- [Exercise aim] Your reply must contain exactly the lines running from the one with "You are a computer-use agent. 464x298 pixels." to the last line of the entries below, both included, and no other lines.

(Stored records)
*** Block opens ***
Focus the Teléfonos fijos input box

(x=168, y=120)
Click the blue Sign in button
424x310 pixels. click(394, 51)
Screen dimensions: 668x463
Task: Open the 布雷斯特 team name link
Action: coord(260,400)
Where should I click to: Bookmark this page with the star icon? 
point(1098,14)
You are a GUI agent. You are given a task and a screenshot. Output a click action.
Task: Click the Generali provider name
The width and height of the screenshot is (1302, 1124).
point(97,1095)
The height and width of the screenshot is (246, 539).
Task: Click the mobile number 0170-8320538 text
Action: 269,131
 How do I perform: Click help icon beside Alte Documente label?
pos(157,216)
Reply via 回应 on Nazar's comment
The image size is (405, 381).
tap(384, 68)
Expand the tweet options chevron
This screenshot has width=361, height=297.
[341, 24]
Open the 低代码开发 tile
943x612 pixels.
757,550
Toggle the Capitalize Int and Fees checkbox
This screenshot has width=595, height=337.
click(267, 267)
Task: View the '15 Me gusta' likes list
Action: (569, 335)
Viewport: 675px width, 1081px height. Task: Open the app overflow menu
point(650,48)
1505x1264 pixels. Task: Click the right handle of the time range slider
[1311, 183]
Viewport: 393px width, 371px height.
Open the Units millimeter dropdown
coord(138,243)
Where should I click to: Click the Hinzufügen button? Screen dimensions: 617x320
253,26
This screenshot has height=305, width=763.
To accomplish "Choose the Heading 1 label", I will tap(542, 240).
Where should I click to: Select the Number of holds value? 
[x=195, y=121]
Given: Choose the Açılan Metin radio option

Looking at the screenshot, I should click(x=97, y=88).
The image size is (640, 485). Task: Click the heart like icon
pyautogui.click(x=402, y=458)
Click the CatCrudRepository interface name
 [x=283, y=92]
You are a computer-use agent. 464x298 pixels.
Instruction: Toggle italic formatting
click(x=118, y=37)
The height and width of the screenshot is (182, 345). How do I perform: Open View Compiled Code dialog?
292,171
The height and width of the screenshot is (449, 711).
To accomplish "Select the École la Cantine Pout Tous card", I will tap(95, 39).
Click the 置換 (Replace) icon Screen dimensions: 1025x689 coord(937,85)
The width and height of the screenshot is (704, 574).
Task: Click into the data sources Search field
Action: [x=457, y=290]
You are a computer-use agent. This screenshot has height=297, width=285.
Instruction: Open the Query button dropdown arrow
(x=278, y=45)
*** Block closes ***
- [Reply]
You are a computer-use agent. 464x298 pixels.
Instruction: Toggle italic formatting
click(x=118, y=37)
The height and width of the screenshot is (182, 345). How do I perform: Open View Compiled Code dialog?
292,171
The height and width of the screenshot is (449, 711).
To accomplish "Select the École la Cantine Pout Tous card", I will tap(95, 39).
Click the 置換 (Replace) icon Screen dimensions: 1025x689 coord(937,85)
The width and height of the screenshot is (704, 574).
Task: Click into the data sources Search field
Action: [x=457, y=290]
You are a computer-use agent. This screenshot has height=297, width=285.
Instruction: Open the Query button dropdown arrow
(x=278, y=45)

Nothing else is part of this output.